§ **TASK STATEMENT**: Check each line of the entries. Copy the ones that contain the string "checkbox".

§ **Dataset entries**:
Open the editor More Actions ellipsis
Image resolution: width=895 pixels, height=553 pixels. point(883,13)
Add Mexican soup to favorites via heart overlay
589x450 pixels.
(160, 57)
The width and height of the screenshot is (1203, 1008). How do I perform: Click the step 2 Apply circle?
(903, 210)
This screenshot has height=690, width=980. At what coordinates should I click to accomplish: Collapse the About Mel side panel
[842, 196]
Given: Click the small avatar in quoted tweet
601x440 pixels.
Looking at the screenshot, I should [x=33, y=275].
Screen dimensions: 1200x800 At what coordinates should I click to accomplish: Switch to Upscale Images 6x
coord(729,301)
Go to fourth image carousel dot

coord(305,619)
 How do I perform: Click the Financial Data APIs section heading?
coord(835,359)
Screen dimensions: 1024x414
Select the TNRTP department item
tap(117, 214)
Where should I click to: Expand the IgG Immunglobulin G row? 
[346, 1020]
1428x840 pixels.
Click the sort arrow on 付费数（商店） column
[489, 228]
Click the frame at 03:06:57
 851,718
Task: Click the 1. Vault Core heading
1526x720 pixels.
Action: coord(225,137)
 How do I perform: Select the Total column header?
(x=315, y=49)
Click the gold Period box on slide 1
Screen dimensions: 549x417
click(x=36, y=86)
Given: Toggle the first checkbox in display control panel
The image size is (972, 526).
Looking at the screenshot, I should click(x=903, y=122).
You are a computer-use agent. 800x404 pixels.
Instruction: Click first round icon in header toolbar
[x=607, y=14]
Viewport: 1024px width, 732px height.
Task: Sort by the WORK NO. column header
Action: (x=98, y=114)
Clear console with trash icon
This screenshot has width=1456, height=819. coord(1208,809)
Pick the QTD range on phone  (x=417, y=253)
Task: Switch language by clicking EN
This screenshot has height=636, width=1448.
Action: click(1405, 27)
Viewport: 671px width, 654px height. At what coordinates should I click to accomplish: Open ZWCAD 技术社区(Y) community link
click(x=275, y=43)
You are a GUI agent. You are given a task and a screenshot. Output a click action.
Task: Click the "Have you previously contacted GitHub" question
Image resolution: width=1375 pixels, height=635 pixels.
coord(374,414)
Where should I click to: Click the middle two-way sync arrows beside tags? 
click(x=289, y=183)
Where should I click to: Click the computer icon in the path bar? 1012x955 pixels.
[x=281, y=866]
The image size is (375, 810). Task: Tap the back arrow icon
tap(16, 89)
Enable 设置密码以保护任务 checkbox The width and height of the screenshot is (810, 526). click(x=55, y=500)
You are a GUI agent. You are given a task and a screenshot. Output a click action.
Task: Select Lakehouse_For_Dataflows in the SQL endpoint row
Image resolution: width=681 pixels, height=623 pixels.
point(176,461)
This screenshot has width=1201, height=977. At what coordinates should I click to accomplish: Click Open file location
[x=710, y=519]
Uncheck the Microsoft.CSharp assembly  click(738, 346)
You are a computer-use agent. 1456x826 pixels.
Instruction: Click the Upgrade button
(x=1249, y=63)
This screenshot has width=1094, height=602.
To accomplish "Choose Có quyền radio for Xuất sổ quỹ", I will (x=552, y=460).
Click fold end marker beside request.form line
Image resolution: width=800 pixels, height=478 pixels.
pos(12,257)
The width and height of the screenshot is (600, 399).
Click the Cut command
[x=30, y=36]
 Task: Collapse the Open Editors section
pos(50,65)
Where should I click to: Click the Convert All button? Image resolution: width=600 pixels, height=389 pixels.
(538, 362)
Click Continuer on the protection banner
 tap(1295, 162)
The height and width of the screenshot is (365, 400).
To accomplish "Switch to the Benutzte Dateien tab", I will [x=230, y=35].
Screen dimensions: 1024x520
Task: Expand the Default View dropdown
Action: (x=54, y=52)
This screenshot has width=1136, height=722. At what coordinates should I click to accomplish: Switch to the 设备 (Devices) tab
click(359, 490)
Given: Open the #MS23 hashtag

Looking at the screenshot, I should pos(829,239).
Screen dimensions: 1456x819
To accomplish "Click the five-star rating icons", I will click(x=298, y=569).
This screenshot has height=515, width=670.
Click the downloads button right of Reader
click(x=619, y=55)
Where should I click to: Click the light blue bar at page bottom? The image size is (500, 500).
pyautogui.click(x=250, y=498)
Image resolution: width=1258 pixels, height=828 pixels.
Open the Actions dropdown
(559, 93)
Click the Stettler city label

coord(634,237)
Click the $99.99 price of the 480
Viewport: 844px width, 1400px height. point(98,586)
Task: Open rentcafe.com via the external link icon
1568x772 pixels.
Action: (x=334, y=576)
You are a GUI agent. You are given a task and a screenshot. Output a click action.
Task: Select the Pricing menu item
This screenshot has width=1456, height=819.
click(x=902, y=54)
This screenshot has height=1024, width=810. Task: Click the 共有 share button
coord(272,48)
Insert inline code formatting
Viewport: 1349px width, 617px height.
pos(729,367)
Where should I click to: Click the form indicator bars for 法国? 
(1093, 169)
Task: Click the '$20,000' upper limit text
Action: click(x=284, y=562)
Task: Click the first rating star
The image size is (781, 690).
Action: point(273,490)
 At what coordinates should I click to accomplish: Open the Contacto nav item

§ **RESULT OF THIS EXERCISE**:
Given: Toggle the first checkbox in display control panel
Enable 设置密码以保护任务 checkbox The width and height of the screenshot is (810, 526). click(x=55, y=500)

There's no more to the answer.